== YOUR GOAL ==
Each line from the one that contains "Expand the Cycles Render engine dropdown" to the end of the material must be quoted exactly; include both end lines and nothing else.

== DATA UNDER STUDY ==
________________________________________
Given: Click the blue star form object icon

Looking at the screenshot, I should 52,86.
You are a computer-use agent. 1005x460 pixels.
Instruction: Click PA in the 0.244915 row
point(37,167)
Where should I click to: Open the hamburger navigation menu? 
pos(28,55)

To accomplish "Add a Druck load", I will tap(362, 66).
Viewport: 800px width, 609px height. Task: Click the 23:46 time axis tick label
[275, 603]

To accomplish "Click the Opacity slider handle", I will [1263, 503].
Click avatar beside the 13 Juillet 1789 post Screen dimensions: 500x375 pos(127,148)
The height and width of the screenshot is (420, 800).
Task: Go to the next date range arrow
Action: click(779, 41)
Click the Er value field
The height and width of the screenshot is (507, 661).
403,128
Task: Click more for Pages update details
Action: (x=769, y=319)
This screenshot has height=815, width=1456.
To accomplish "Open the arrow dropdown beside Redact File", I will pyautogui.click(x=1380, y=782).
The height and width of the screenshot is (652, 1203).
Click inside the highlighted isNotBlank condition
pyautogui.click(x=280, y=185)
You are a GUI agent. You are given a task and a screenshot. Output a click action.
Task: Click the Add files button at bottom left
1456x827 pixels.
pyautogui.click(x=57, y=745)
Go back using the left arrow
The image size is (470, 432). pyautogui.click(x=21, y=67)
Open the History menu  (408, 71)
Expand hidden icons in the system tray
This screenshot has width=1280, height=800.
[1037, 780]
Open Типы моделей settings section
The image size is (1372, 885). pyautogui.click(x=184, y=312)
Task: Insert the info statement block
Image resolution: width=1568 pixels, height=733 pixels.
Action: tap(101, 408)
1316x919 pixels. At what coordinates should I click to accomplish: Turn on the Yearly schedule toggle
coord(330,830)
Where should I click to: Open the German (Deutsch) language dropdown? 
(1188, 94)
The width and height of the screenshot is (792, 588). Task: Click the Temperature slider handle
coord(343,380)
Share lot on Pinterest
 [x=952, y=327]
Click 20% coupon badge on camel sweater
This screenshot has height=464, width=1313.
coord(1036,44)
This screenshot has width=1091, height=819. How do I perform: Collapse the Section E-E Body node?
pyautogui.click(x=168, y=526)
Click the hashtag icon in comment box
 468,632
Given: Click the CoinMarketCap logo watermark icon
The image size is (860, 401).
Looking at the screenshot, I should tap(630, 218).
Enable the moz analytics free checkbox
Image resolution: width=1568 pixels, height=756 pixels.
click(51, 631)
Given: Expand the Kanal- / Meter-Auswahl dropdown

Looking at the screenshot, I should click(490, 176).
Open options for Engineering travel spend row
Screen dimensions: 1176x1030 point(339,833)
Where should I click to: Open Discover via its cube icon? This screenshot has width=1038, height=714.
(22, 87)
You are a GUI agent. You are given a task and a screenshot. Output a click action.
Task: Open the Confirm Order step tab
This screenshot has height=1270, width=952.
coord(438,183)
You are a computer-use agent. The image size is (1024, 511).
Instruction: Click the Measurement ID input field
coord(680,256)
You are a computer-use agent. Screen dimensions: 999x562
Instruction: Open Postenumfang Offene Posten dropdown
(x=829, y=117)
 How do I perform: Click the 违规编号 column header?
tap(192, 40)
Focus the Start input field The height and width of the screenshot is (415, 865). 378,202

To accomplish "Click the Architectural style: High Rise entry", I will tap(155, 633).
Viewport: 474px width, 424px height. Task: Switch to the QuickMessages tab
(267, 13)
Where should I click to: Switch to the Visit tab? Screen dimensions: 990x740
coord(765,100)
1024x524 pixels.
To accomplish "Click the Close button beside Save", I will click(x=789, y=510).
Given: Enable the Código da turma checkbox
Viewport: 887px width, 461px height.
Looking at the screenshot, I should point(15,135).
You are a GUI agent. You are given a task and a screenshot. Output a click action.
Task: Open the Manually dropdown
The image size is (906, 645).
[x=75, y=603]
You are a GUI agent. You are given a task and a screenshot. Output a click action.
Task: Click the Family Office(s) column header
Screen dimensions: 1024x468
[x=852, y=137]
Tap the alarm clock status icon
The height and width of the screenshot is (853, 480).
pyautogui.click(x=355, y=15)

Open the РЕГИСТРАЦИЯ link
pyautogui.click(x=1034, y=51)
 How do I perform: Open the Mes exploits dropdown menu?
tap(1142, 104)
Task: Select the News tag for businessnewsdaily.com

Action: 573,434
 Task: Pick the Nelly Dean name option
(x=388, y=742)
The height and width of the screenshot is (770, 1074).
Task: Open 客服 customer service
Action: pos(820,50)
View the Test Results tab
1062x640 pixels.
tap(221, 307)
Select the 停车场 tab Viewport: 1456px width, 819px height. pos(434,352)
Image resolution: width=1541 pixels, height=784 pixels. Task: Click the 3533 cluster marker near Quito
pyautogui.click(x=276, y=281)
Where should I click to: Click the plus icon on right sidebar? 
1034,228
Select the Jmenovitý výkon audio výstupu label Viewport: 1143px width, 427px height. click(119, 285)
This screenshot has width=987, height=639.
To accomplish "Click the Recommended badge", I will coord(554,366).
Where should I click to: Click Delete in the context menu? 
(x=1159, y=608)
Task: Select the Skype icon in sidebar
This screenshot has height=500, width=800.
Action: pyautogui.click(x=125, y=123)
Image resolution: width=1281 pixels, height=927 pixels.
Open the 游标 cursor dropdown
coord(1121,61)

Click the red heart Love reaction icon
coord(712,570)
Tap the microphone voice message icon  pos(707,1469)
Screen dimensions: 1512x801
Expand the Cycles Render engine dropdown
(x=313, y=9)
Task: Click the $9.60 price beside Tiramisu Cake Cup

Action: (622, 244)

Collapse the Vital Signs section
________________________________________
== ANSWER TO THE EXERCISE ==
Expand the Cycles Render engine dropdown
(x=313, y=9)
Task: Click the $9.60 price beside Tiramisu Cake Cup

Action: (622, 244)

Collapse the Vital Signs section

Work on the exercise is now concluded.